Researchers at Proofpoint have uncovered what could be the first significant attack using the ‘Internet of Things.’
According to Proofpoint, the attack leveraged 100,000 consumer gadgets ranging from televisions to home networking routers to at least one refrigerator. The attack occurred between Dec. 23, 2013, and Jan. 6, and typically involved bursts of emails three times a day. Roughly 25 percent came from devices that were not conventional laptops, desktop computers or mobile devices.
“Most gadgets don’t appear to have been infected by remote control software…in the traditional way personal computers are infected,” explained David Knight, general manager of Proofpoint’s Information Security Division. “Most seem to have simply been left open so existing software running on them can be used by attackers. Specifically, a vast number of the devices are running embedded linux servers -usually busybox, some use mini-httpd, some apache. Some are ARM devices, some are MIPS…others are based on an embedded Realtek chipset – eg. media players. We believe some are game consoles.”
The common denominator, Knight said, is that many have open telnet, open SSH and a SMTP server, meaning that an actual exploit by the attacker is not necessary.
“There’s less infection or exploit involved by the attacker than simple ‘open or default user/pass login [and] configuration’, login and set up the existing emailer to send or relay malicious email,” he said. “It’s like someone installing a webserver and email server on a laptop, hooking it up to the internet, and leaving it on with no password or a default password… someone will come along and start using that webserver and email server.”
The targets of the emails included individuals and enterprises alike.

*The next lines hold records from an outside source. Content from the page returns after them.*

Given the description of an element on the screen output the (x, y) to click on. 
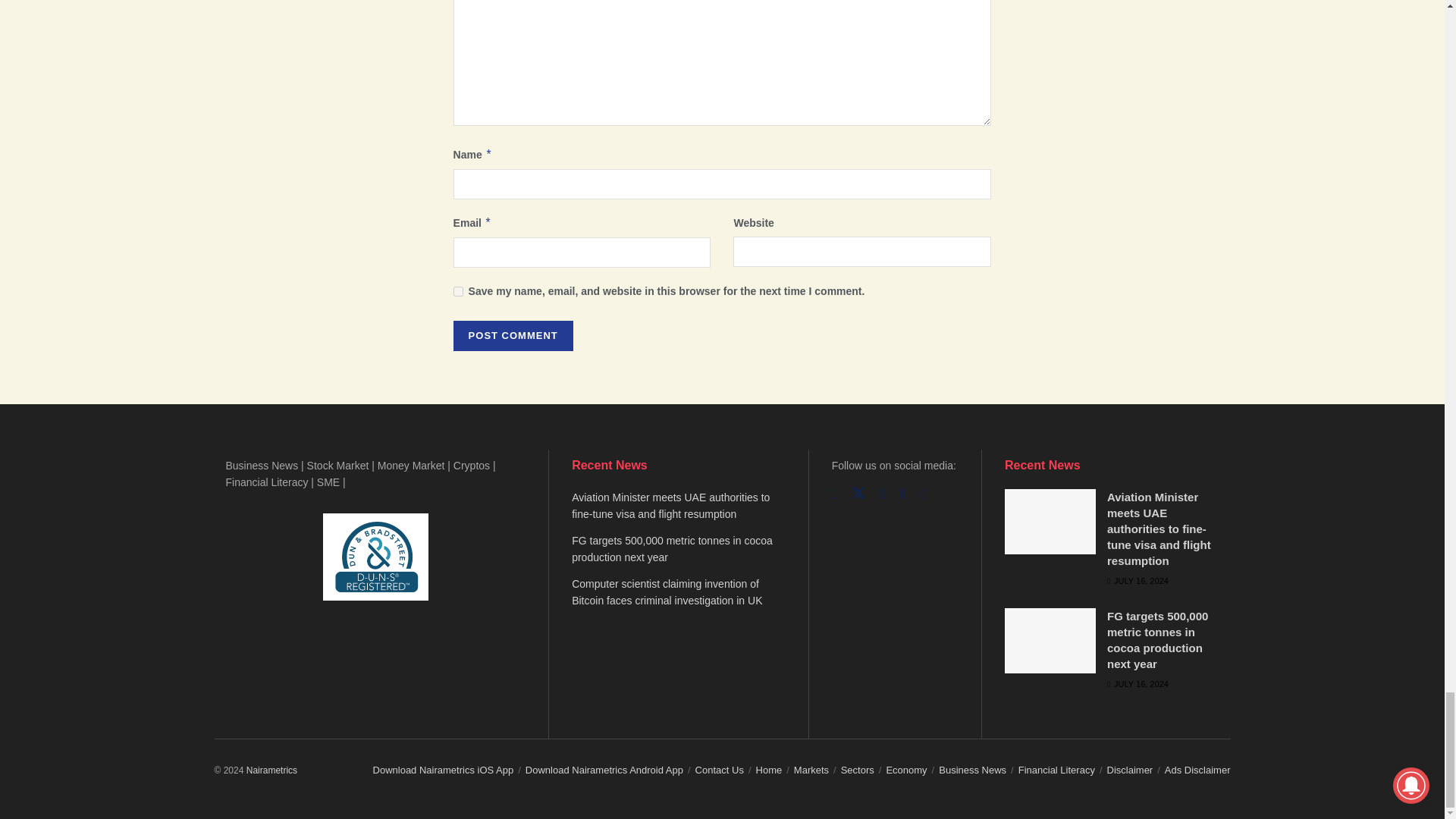
yes (457, 291)
Post Comment (512, 336)
Nairametrics (271, 769)
Given the description of an element on the screen output the (x, y) to click on. 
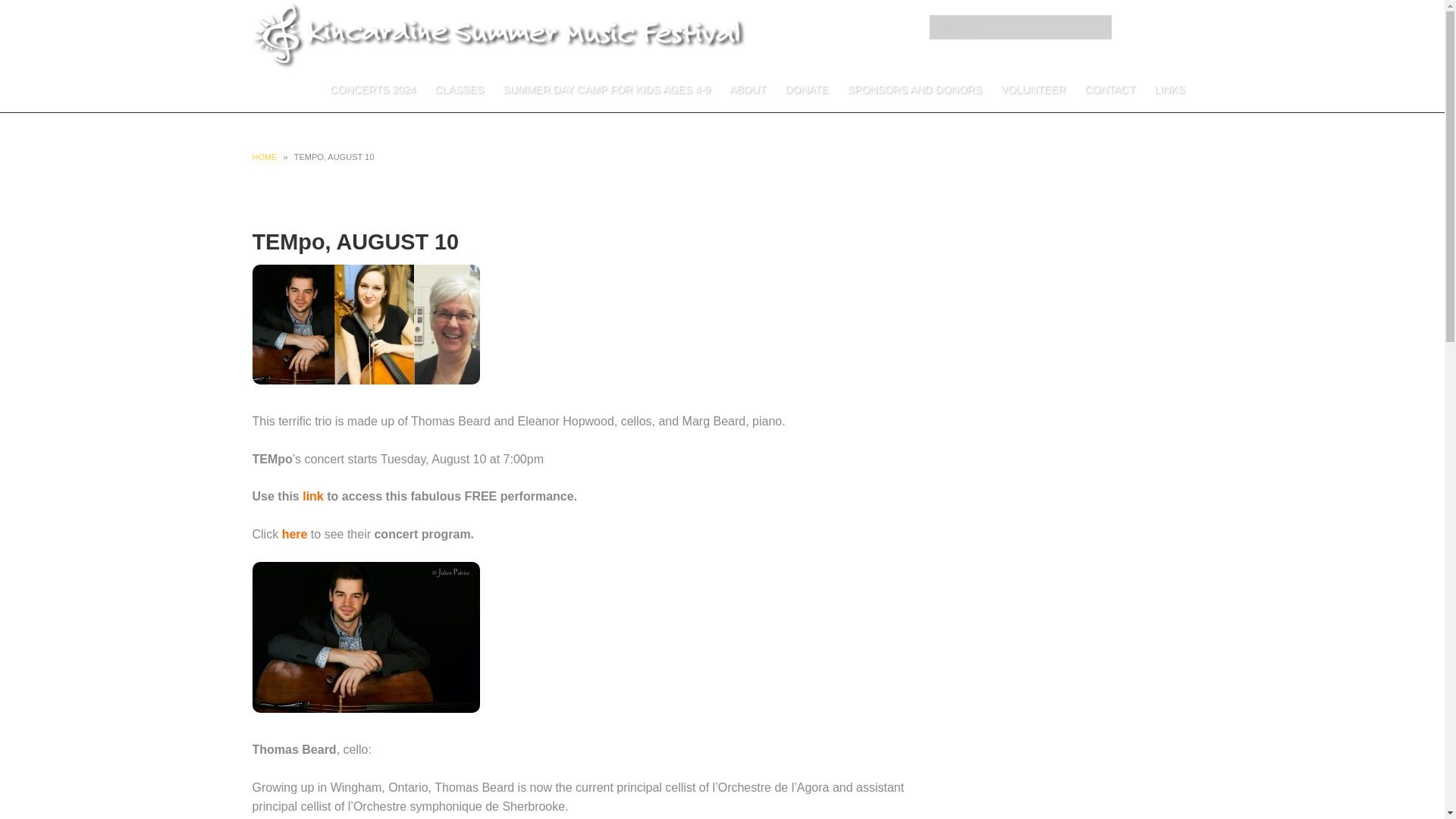
SPONSORS AND DONORS (914, 89)
SUMMER DAY CAMP FOR KIDS AGES 4-9 (606, 89)
CONCERTS 2024 (372, 89)
here (294, 533)
HOME (263, 156)
VOLUNTEER (1033, 89)
link (312, 495)
DONATE (806, 89)
CONTACT (1109, 89)
LINKS (1169, 89)
Given the description of an element on the screen output the (x, y) to click on. 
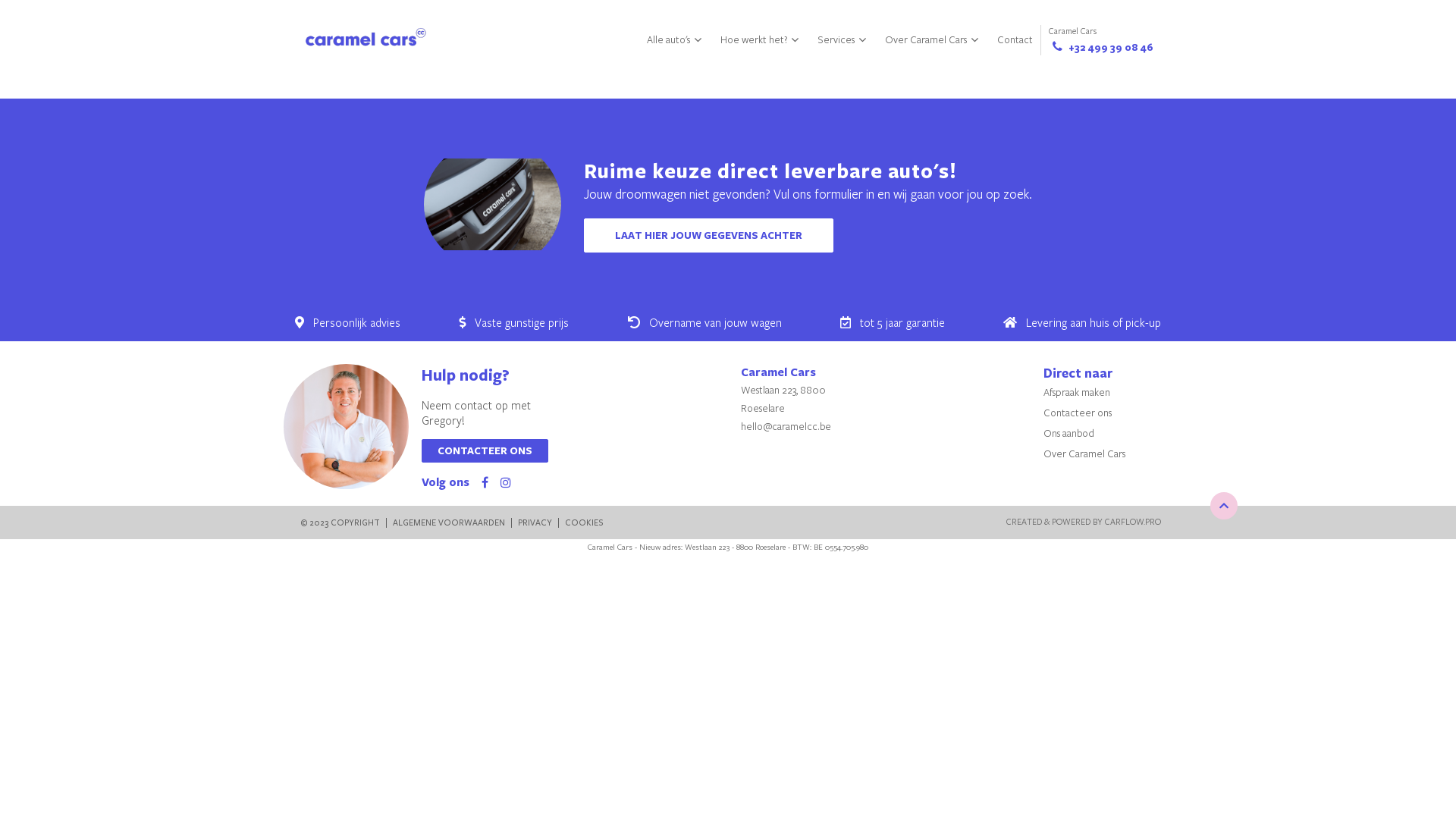
Hoe werkt het? Element type: text (760, 39)
CONTACTEER ONS Element type: text (484, 450)
Overname van jouw wagen Element type: text (715, 321)
LAAT HIER JOUW GEGEVENS ACHTER Element type: text (708, 235)
Caramel Cars
+32 499 39 08 46 Element type: text (1100, 39)
COOKIES Element type: text (583, 522)
Persoonlijk advies Element type: text (356, 321)
Services Element type: text (843, 39)
tot 5 jaar garantie Element type: text (901, 321)
hello@caramelcc.be Element type: text (785, 426)
ALGEMENE VOORWAARDEN Element type: text (448, 522)
Over Caramel Cars Element type: text (1084, 453)
Alle auto's Element type: text (675, 39)
Westlaan 223, 8800 Roeselare Element type: text (782, 398)
Ons aanbod Element type: text (1068, 432)
Afspraak maken Element type: text (1076, 391)
Levering aan huis of pick-up Element type: text (1093, 321)
CARFLOW.PRO Element type: text (1132, 521)
Contact Element type: text (1014, 39)
Over Caramel Cars Element type: text (933, 39)
Vaste gunstige prijs Element type: text (521, 321)
PRIVACY Element type: text (534, 522)
Contacteer ons Element type: text (1077, 412)
Given the description of an element on the screen output the (x, y) to click on. 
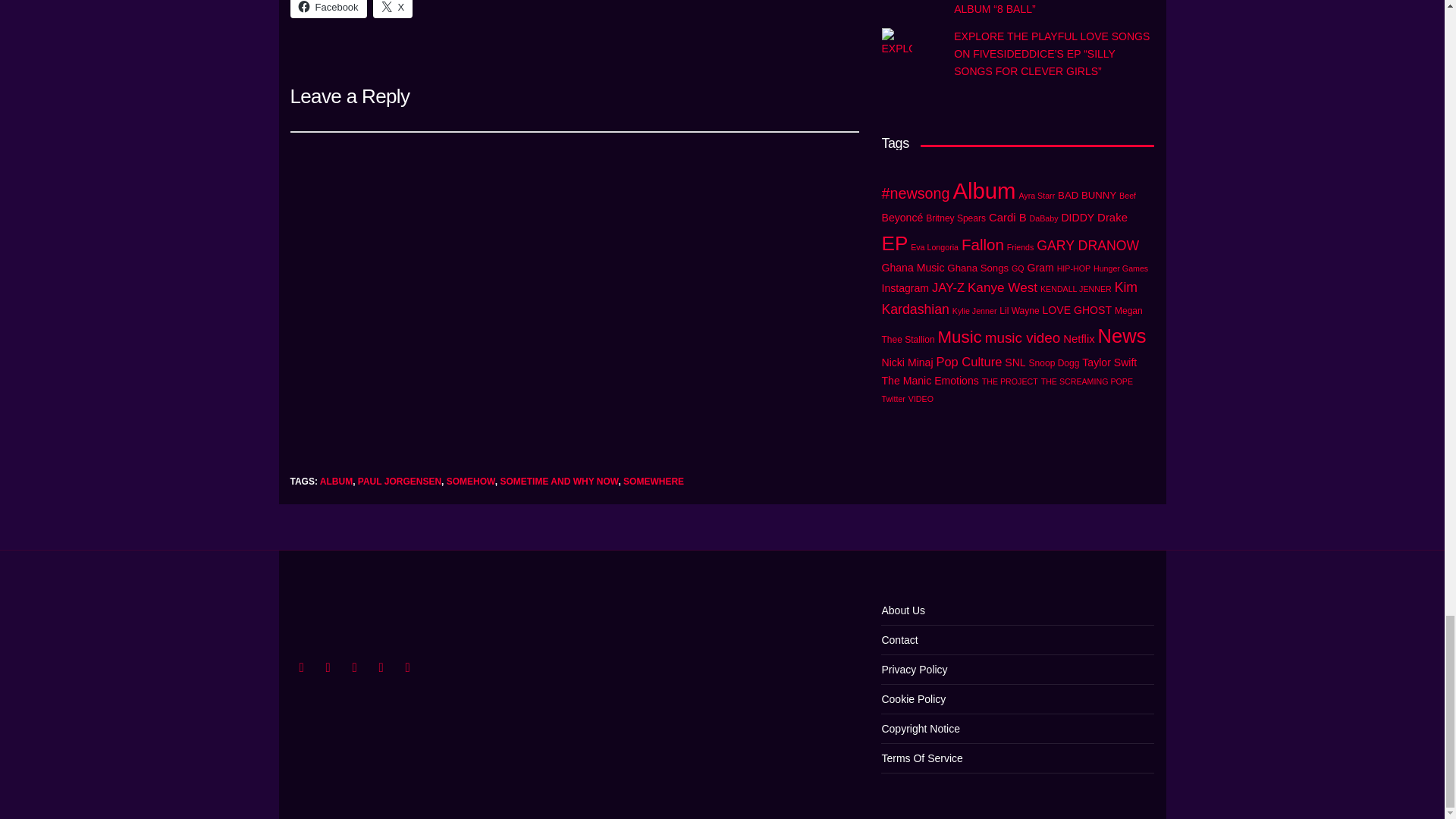
Click to share on X (392, 9)
Click to share on Facebook (327, 9)
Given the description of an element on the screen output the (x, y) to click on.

According to Proofpoint, no more than 10 emails were sent from any single IP address, which made the attack difficult to block based on location. Origin IP addresses in the malicious emails were checked for spoofing and true origin IP addresses were checked for open or default [username and password] FTP, telnet and HTTP access.
“The results spoke for themselves when the IPs responded with explicit identification, including well-known, often graphically branded… interfaces, file structures, and content such as firmware update files on FTP ports,” Knight said.
“The challenge of an open computer running a well-known linux operating system, webserver, and email server is that it can be repurposed to do many things,” he said. “We saw it sending spam and malicious email…but the attacker with access to these devices could equally well use the devices for DDOS attacks (flooding websites with traffic, so that they crash), or bitcoin mining, or as repositories for stolen intellectual property or software, or… the list goes on. It’s a free online computer with storage space. Its uses are infinite.”
John Pescatore, director of emerging trends at SANS Institute, told SecurityWeek that the security realities facing consumer smart devices are not unlike those that existed for WiFi when it first became popular and home access points were often unsecure.
“The industry got behind first WEP, then WPA, and now it is much more common to find the majority of access points secured and the out of the box instructions emphasizing security,” Pescatore said. “The same needs to happen with all those consumer items – raise the out of the box security level just enough to make it take conscious action to open up the easy attacks paths.”